• _TASK TO COMPLETE_: A faithful copy is required. Print each line of the data exactly and omit the pictures.

• _SOURCE MATERIAL_:
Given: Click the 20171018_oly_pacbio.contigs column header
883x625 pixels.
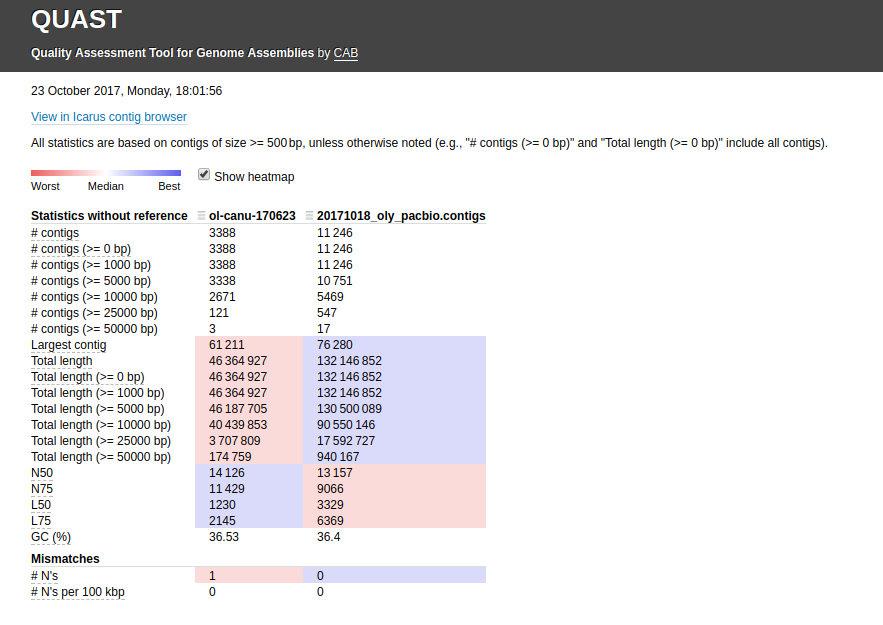Looking at the screenshot, I should (x=401, y=216).
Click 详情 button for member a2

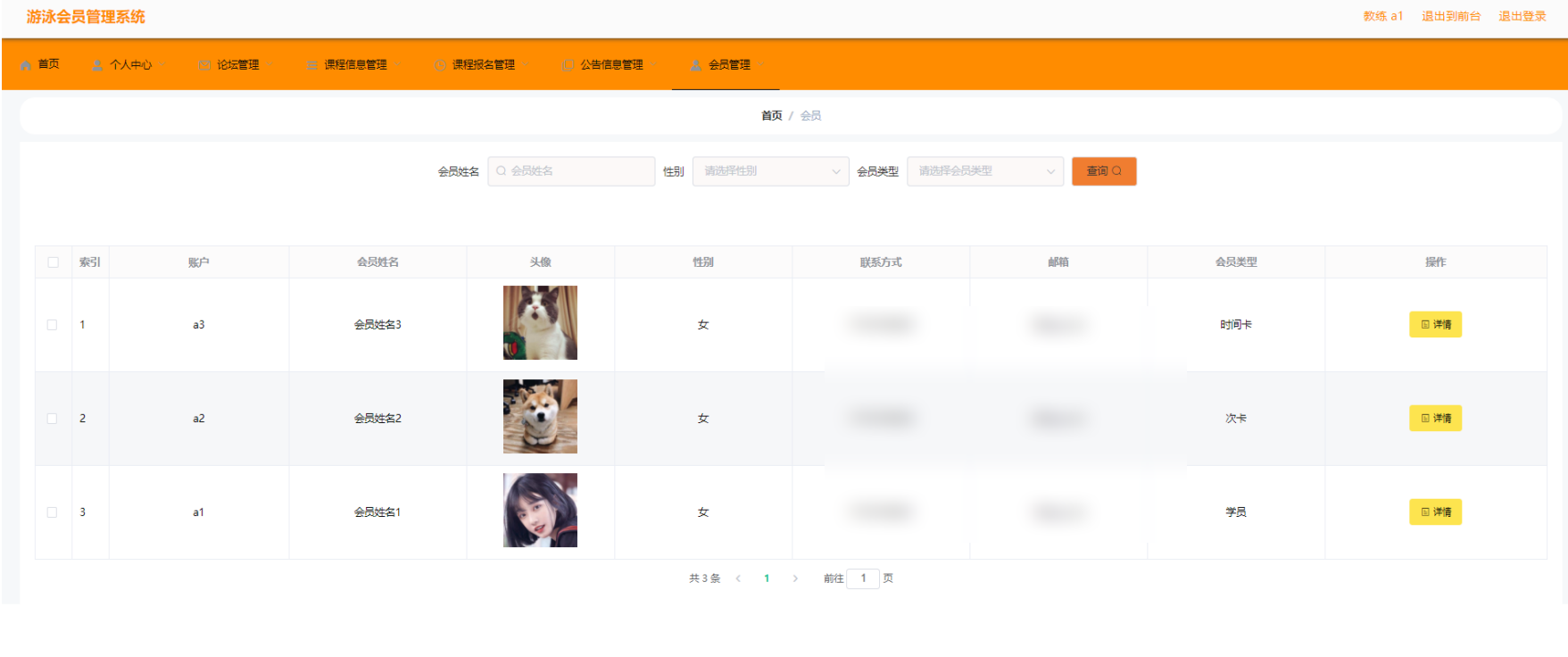click(x=1435, y=419)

• _WRITTEN REPLY_:
Given: Click the 20171018_oly_pacbio.contigs column header
883x625 pixels.
Looking at the screenshot, I should (x=401, y=216).
Click 详情 button for member a2

click(x=1435, y=419)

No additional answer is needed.